In his book The Agenda: Inside the Clinton White House, Bob Woodward reports that Clinton advisor Paul Begala did not, at first, trust the tight-fisted economic conservative Panetta, who had been tagged by the president to head the Office of Management and Budget.
“Begala felt that of all 435 congressional districts, Panetta’s was least representative of America—the pure, elitist, unreal world of California dreaming,” Woodward writes. “Panetta seemed to love talking about nothing more than deficit reduction. In private, Begala began applying a new label to the budget director: ‘The Poster Boy for Economic Constipation.’”
As it happened, Panetta prevailed. Occasionally working with Republicans in Congress and against some members of his own party, Panetta helped Clinton pass a balanced budget—the first time that feat had been accomplished in almost 30 years. Pretty much everyone today agrees that turned out to be a smart thing to do.
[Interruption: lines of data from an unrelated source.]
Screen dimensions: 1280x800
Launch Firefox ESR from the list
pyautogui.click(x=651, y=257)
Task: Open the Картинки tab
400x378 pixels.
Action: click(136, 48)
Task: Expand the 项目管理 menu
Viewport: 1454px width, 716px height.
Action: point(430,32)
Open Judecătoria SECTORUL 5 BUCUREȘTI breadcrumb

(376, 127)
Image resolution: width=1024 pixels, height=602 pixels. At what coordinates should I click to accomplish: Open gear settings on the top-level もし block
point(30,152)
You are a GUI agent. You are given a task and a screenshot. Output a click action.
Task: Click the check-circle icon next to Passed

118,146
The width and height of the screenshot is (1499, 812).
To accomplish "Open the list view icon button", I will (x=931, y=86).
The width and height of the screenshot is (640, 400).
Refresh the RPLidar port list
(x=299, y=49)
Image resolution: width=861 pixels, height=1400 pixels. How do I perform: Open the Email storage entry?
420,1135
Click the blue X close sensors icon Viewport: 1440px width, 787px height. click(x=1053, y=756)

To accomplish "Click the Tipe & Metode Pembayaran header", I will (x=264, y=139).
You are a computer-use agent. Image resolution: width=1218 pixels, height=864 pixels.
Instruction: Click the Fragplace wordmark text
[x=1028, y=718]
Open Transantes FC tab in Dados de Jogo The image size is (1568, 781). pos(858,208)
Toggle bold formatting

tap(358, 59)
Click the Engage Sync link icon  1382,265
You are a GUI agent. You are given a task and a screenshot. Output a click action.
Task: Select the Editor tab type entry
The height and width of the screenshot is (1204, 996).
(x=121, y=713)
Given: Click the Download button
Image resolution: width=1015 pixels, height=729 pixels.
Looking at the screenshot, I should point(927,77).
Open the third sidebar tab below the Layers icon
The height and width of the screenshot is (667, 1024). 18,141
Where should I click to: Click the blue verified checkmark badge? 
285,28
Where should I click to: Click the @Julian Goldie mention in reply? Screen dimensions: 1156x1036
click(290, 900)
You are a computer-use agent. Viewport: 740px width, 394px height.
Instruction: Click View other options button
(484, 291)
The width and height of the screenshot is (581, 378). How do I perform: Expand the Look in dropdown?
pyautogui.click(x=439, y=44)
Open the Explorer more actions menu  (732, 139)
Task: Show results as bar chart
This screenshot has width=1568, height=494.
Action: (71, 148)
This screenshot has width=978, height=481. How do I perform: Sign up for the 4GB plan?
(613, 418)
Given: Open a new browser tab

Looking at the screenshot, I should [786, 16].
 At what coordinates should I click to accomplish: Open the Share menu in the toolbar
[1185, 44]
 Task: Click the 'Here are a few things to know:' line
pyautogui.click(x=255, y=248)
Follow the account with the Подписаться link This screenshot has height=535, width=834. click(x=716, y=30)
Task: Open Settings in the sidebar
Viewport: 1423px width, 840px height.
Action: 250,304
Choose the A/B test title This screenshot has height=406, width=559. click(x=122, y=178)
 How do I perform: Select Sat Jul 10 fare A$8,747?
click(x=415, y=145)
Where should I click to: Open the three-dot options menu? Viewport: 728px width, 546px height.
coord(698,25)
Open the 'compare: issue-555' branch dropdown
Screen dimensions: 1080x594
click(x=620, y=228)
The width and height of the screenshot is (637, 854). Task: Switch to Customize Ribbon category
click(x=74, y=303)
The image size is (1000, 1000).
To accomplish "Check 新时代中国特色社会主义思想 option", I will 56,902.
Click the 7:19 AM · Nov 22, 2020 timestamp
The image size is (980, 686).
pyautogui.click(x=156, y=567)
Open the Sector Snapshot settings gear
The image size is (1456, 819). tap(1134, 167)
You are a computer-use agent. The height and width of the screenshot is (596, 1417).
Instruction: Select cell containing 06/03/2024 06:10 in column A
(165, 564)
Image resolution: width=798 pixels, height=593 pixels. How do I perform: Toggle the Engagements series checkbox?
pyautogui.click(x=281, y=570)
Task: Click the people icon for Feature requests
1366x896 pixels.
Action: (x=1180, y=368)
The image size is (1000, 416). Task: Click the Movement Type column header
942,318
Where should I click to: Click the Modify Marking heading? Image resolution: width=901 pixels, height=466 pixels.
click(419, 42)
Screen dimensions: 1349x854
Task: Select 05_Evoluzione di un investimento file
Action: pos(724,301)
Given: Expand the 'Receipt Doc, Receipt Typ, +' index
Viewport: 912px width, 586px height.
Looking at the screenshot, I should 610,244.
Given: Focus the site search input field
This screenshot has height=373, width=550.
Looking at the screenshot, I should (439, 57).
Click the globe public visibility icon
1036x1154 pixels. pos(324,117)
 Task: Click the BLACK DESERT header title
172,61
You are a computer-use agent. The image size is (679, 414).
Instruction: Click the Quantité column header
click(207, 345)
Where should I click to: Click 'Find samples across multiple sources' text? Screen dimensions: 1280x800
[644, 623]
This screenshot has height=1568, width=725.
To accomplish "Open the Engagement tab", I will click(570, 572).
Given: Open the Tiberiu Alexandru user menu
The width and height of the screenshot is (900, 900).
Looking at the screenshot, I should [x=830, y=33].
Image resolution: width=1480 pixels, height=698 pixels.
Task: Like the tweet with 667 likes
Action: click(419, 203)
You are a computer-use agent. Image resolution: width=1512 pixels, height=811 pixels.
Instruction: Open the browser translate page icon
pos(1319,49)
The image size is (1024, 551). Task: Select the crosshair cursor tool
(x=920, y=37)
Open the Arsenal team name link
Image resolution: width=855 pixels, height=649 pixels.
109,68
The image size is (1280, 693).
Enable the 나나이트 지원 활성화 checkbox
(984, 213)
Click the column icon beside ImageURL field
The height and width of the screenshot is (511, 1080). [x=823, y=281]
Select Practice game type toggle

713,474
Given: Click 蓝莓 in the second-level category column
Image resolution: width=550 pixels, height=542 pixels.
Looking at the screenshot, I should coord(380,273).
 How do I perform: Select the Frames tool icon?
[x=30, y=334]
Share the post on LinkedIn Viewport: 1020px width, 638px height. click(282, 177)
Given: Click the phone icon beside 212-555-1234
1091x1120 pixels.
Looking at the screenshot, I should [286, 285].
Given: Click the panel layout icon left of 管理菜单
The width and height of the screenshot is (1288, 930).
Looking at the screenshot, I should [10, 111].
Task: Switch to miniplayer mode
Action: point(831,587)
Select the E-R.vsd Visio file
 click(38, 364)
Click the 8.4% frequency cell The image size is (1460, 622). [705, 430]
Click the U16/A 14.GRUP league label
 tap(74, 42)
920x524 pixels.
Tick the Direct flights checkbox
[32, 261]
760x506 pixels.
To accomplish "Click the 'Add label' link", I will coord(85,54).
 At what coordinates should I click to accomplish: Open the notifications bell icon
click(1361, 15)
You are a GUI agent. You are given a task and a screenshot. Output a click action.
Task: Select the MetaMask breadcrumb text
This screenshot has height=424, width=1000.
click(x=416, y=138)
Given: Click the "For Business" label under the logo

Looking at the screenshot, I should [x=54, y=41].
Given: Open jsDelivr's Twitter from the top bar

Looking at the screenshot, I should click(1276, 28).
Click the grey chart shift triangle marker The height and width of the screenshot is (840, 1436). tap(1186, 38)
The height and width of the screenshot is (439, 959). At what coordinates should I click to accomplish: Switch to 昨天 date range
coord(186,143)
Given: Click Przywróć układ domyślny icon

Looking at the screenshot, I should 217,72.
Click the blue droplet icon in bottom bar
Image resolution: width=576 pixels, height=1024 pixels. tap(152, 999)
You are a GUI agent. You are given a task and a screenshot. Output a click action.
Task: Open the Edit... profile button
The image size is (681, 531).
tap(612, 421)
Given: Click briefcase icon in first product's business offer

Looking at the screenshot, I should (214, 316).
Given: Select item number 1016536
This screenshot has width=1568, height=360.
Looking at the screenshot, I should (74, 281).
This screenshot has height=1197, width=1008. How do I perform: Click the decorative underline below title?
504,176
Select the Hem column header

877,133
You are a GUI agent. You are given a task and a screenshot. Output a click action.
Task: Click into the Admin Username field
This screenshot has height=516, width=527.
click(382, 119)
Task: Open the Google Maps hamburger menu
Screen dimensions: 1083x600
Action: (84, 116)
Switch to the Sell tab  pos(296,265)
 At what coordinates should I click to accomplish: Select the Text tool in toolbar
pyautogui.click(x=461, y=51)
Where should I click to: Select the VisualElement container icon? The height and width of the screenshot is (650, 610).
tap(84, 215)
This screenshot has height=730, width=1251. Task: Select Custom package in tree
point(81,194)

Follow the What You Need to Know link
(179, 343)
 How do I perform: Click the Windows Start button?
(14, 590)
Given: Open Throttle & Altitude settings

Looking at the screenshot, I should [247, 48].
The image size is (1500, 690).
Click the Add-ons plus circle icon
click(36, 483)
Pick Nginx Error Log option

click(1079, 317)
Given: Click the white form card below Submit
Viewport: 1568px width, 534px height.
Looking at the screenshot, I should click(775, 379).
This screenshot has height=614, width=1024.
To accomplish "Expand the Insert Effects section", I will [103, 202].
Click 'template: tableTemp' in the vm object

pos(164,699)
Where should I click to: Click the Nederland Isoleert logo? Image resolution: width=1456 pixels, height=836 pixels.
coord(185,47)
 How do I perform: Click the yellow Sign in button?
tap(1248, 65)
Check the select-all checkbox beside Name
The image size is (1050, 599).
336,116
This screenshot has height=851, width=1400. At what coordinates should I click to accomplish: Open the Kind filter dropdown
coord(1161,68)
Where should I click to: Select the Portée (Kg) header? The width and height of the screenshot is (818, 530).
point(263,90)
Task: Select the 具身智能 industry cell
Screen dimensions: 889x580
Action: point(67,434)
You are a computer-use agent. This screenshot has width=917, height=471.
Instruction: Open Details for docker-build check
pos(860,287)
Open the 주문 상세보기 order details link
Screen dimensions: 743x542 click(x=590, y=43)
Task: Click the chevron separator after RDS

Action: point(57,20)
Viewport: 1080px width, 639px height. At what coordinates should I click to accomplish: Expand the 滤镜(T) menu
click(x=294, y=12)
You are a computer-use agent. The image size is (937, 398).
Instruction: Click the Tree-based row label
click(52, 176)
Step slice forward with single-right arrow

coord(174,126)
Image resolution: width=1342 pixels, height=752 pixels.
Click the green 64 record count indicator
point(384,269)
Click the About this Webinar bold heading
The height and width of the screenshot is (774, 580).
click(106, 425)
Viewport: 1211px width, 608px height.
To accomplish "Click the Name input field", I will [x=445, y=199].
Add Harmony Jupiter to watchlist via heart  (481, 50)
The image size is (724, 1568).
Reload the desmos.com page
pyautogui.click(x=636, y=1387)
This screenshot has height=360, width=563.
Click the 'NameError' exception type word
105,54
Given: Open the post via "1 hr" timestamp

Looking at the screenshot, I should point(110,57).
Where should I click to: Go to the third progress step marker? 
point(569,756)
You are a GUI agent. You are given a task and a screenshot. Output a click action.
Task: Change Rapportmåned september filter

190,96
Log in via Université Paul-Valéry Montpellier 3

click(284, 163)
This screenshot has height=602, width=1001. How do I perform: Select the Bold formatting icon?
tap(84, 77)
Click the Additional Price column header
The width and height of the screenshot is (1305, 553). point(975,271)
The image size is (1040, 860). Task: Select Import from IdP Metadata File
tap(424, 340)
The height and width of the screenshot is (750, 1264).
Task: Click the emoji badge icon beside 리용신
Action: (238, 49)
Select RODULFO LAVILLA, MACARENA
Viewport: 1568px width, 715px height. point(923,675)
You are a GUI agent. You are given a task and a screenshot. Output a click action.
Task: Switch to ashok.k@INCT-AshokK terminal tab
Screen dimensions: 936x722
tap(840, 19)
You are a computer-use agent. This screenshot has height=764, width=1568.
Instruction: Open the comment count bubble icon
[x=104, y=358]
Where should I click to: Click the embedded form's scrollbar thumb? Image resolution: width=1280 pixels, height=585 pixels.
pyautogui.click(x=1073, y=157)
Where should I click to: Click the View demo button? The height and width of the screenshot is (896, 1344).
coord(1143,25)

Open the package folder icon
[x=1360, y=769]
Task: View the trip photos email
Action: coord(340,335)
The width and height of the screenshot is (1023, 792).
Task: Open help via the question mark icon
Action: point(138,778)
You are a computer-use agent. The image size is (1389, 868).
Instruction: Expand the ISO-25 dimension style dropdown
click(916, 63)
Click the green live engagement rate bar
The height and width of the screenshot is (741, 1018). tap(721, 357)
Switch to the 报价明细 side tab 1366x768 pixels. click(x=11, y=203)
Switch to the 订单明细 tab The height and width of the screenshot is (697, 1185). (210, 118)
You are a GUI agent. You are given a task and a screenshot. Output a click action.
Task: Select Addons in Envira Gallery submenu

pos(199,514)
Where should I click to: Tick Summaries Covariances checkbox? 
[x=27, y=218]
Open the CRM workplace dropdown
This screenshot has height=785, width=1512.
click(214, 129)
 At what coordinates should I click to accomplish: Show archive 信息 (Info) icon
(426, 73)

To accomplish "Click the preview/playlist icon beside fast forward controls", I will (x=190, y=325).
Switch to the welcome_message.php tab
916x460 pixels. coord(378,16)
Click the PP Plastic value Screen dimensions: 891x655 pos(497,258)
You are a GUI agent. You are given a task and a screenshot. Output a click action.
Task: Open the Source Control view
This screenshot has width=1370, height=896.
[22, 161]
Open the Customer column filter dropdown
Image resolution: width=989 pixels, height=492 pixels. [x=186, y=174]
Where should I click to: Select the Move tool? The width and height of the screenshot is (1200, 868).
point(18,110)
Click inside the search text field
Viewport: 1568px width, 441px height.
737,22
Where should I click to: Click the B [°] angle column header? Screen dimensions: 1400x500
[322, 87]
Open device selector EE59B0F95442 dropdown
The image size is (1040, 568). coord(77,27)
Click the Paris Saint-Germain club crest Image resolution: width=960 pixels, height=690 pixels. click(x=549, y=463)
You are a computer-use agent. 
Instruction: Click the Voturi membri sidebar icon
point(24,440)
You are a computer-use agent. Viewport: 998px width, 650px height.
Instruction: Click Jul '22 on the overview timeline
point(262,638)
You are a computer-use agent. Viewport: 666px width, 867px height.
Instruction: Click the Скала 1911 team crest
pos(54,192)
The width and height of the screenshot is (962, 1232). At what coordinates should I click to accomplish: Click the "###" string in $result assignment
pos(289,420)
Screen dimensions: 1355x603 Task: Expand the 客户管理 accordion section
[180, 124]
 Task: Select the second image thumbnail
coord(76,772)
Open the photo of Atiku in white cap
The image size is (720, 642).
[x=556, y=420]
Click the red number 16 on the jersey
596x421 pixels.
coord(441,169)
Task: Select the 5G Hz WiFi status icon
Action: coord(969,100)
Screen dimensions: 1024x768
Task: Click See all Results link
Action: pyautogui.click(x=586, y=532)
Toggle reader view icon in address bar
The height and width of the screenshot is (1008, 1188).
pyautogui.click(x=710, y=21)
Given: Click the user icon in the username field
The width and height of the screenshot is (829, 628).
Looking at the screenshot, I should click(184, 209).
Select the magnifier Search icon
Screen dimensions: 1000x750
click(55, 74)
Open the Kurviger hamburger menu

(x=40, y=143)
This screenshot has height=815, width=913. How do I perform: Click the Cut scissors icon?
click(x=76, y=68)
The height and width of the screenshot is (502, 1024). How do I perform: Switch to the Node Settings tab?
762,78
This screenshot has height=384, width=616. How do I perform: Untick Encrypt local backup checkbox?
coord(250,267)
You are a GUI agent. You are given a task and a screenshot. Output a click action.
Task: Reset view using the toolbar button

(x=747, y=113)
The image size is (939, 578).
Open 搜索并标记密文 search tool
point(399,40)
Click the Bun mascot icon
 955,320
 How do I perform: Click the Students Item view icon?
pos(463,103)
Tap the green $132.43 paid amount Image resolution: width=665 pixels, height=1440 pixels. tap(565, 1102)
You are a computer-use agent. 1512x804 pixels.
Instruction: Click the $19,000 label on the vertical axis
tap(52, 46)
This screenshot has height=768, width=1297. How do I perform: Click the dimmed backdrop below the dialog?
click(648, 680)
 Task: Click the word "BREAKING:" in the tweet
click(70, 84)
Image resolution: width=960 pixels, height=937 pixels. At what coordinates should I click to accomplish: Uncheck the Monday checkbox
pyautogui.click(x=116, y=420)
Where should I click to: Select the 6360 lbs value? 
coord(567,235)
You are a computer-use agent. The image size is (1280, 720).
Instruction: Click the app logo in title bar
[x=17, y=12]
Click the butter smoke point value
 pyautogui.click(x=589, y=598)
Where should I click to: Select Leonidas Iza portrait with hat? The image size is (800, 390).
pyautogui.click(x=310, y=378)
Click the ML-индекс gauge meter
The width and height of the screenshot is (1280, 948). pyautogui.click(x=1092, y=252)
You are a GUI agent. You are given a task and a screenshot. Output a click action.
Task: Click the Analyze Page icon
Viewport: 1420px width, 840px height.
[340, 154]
Hard to believe it was only 10 years ago that such a bipartisan victory was possible.
• • •
Think about these times that Panetta recalls so fondly. He began his political career in 1966—for many Americans, an era of dramatic conflict. When he took his first big job in 1970, as director of the Office for Civil Rights, Richard Nixon was president. Panetta was forced to quit that job because he was too diligent about enforcing the laws he was charged to uphold.
It was a tumultuous beginning for a devout moderate. And, after a few years back home working as a lawyer, Panetta returned to DC, where he served in Congress through the Carter, Reagan and Bush presidencies before joining the Clinton administration. Soon after Panetta left the government in 1997, the president was engulfed in the controversy that led to his impeachment.
These, then, were the good old days.
Rarely during the past 30 years have I felt especially sanguine about the national political situation. Rarely during that time could I have believed that I would one day look fondly back, passionately hoping for things like compromise and moderation. That’s how far I have come.
I am not excessively hopeful that next Tuesday’s election will herald the dawn of a golden age. I just hope that the political situation gets a bit less bleak.